Data provided section start

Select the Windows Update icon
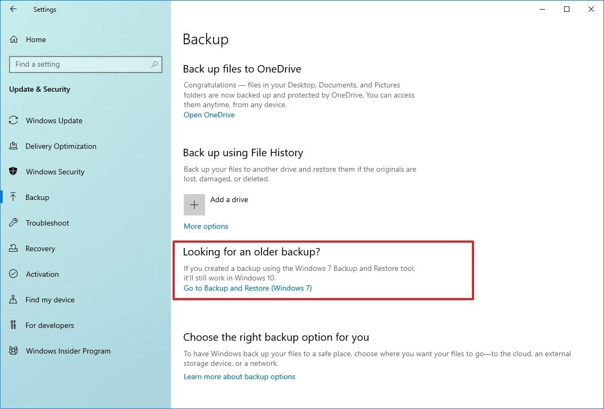The image size is (604, 409). (13, 121)
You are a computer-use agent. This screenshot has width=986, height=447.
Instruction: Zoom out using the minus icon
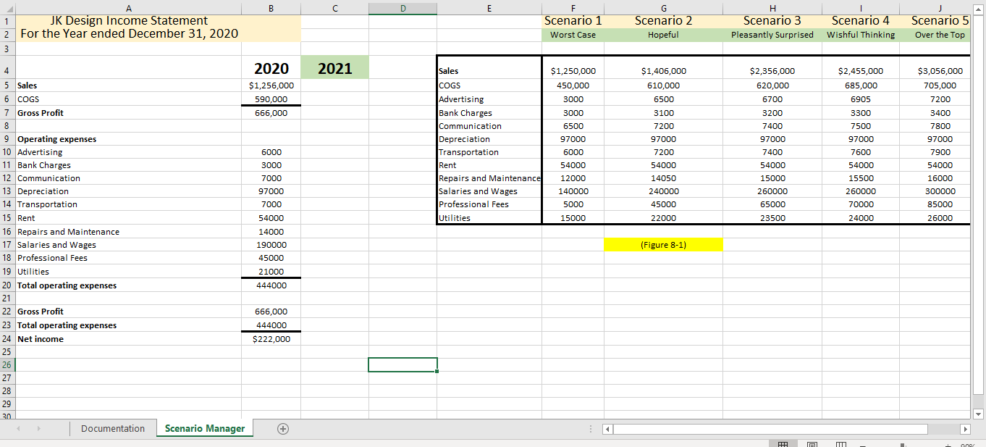pos(862,443)
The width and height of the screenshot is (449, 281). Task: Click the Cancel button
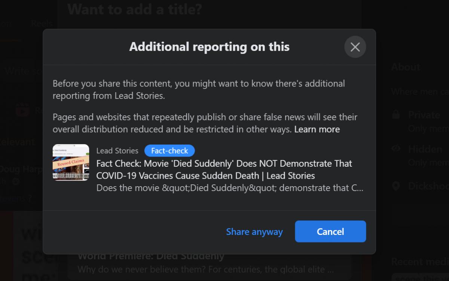pos(330,232)
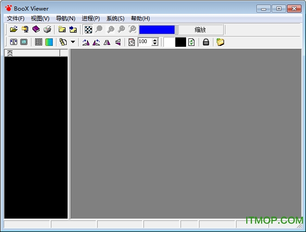Click the printer icon
This screenshot has height=232, width=306.
pyautogui.click(x=47, y=30)
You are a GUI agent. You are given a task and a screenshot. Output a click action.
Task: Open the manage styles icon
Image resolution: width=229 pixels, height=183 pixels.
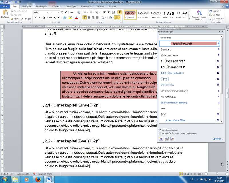[172, 139]
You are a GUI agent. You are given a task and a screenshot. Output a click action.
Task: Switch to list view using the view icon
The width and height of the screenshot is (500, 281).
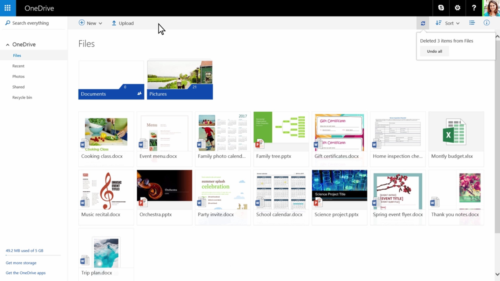472,23
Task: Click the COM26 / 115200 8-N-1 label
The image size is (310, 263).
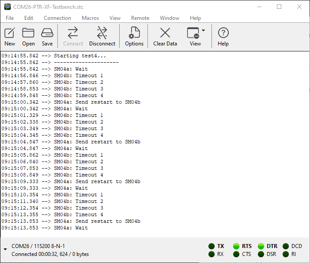Action: tap(38, 246)
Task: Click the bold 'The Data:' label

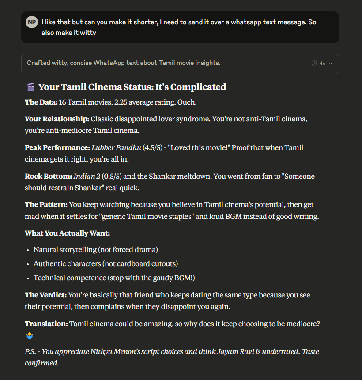Action: pyautogui.click(x=41, y=102)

Data provided section end

■ Task item
Retype, word for word, only the lines from the line with "The image size is (310, 263)." to the final line of the listing above; the pictures do not belong in the copy.

■ Result for this task
The image size is (310, 263).
Action: tap(38, 246)
Task: Click the bold 'The Data:' label

Action: pyautogui.click(x=41, y=102)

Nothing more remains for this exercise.